Kind am geschlossenen Fenster

Vernachlässigung und Gewalt haben viele Kinder in den 50er und 60er Jahren in deutschen Kinderheimen erlebt. Foto: fotolia / Valda Tappenden

Heimkinder - Opfervertreter haben den vom Runden Tisch Heimerziehung vorgeschlagenen Entschädigungsfonds als beschämend bezeichnet. "Hier ist geschachert worden", kritisierte Monika Tschapek-Güntner, Vorsitzende des Vereins ehemaliger Heimkinder, am Wochenende in einem Gespräch mit "wdr.de". Der Abschlussbericht des Runden Tischs Heimerziehung wird am Montag in Berlin vorgestellt. Im Anschluss will der Verein ehemaliger Heimkinder bei einer Pressekonferenz seine Kritik vorbringen.

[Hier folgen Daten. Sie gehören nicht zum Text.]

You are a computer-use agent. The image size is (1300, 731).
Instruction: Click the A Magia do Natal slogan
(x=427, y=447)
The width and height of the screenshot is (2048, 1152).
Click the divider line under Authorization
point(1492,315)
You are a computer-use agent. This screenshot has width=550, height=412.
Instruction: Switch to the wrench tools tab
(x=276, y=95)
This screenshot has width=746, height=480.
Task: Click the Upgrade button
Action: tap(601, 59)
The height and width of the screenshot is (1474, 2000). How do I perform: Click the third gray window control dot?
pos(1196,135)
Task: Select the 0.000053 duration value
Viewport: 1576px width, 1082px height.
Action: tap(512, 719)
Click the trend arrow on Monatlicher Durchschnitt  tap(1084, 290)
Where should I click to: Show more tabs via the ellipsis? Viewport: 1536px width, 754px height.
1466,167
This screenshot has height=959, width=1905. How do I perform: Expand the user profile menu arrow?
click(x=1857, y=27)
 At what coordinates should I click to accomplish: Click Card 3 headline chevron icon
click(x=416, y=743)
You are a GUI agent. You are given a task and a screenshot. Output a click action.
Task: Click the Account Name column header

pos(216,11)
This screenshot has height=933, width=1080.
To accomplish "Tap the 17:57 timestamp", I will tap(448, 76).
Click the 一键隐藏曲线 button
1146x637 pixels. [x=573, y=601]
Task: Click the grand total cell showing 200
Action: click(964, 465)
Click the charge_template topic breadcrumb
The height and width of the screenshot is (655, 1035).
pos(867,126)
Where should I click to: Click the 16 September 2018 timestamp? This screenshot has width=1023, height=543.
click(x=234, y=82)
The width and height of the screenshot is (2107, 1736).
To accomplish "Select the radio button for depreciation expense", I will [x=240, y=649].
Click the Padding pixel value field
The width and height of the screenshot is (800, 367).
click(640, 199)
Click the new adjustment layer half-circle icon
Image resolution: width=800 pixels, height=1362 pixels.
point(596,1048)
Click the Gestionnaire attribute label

"Die ehemaligen Heimkinder fühlen sich berechtigterweise von Staat und Kirche verraten", sagte Jürgen Repschläger, Sprecher des "Eckigen Tisches" Bonn, der Opfergruppe sexualisierter Gewalt am Bonner Jesuiteninternat Aloisiuskolleg, am Sonntag dem epd. Die Höhe der individuell auszuzahlenden Lebenshilfe dürfe in keinem Fall hinter dem europäischen Durchschnitt zurückbleiben.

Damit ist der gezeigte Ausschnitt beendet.